Preparing a company for IPO
Although the conditions that must be satisfied to list a company
on AIM are much less onerous than those for the Main Market and
certain other markets, the work involved in bringing the company to
market should not be underestimated. Critical to the success
of the process will be careful planning and coordinated teamwork by
the company and its advisers.
Appointment of advisers
Choosing good quality corporate advisers is one of
the first and most important things that you must do in preparation
for a flotation - and is also one of the most difficult. The
key advisers will include:
The Nomad
The Nomad will guide the
company through the AIM application procedure and advise it on a
continuing basis after flotation. The Nomad will usually be
responsible for maintaining the admission document (or prospectus)
and will arrange for the scheduling of the date of admission of the
company to the market.
The Broker
The broker acts as the
company's main interface with the market and potential investors.
This may be the same firm as the Nomad and must be a member of the
London Stock Exchange.
The Company's
lawyers
The responsibilities of the
company's lawyers include conducting the legal due diligence
process, advising on the legal aspects of the issue and producing
the legal documentation. The company's lawyers assist the directors
in the verification of the admission document and provide guidance
for the directors as to the nature of their responsibilities and
obligations as directors of AIM quoted companies.
The Nomad's
lawyers
The Nomad's lawyers' primary
role is to advise the Nomad/broker on the admission process and any
placing and to produce the placing agreement.
The Reporting
accountant
The role of the reporting
accountant in a flotation is separate from that of the company's
existing auditors but can be (and often is) fulfilled by a separate
team in the same firm. Essentially, the reporting accountant is
responsible for reviewing the business, the company's financial
records and internal systems and will comment on the company's
working capital statements.

_EXERCISE DIRECTIONS_:
Rewrite the IPO preparation text starting at the words "Preparing a company" and stopping after "and its advisers.", swapping "advisers" for "consultants".

_ENTRIES SUPPLIED_:
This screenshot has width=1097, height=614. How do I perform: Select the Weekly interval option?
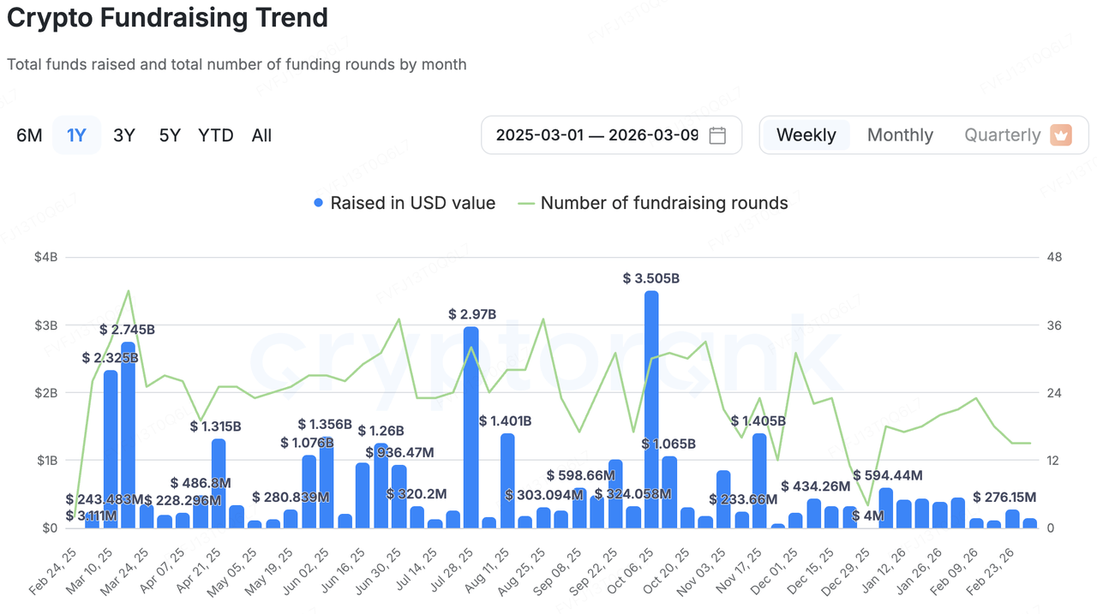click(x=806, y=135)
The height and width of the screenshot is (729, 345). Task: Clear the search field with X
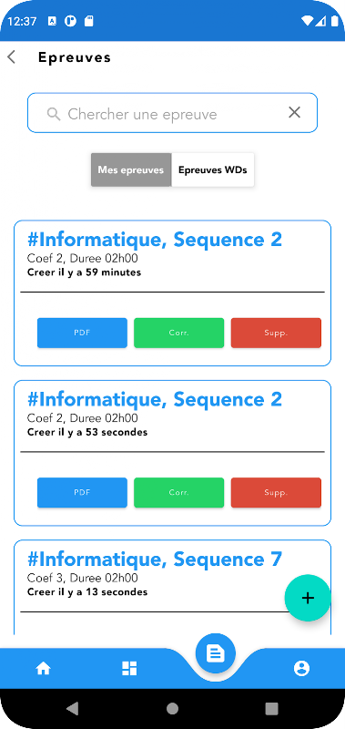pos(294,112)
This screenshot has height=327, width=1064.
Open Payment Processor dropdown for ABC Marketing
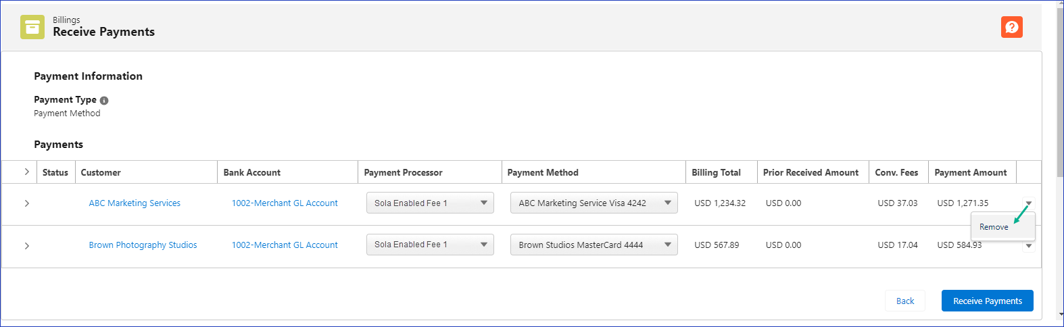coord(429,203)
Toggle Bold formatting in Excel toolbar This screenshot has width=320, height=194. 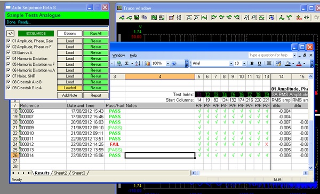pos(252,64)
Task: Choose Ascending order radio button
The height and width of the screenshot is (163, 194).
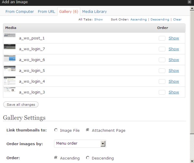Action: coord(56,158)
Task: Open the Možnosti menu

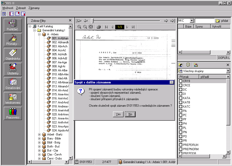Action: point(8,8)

* * *

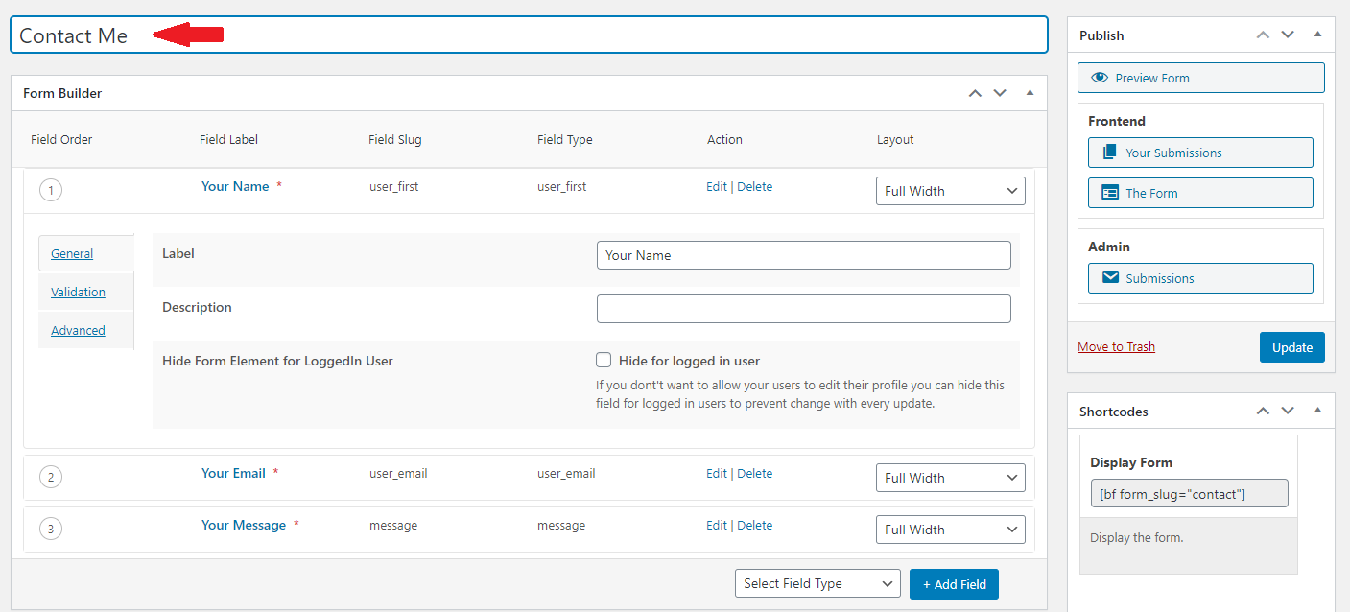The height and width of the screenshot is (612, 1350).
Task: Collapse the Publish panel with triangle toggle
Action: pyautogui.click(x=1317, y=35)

_THE RESPONSE_:
Preparing a company for IPO
Although the conditions that must be satisfied to list a company
on AIM are much less onerous than those for the Main Market and
certain other markets, the work involved in bringing the company to
market should not be underestimated. Critical to the success
of the process will be careful planning and coordinated teamwork by
the company and its consultants.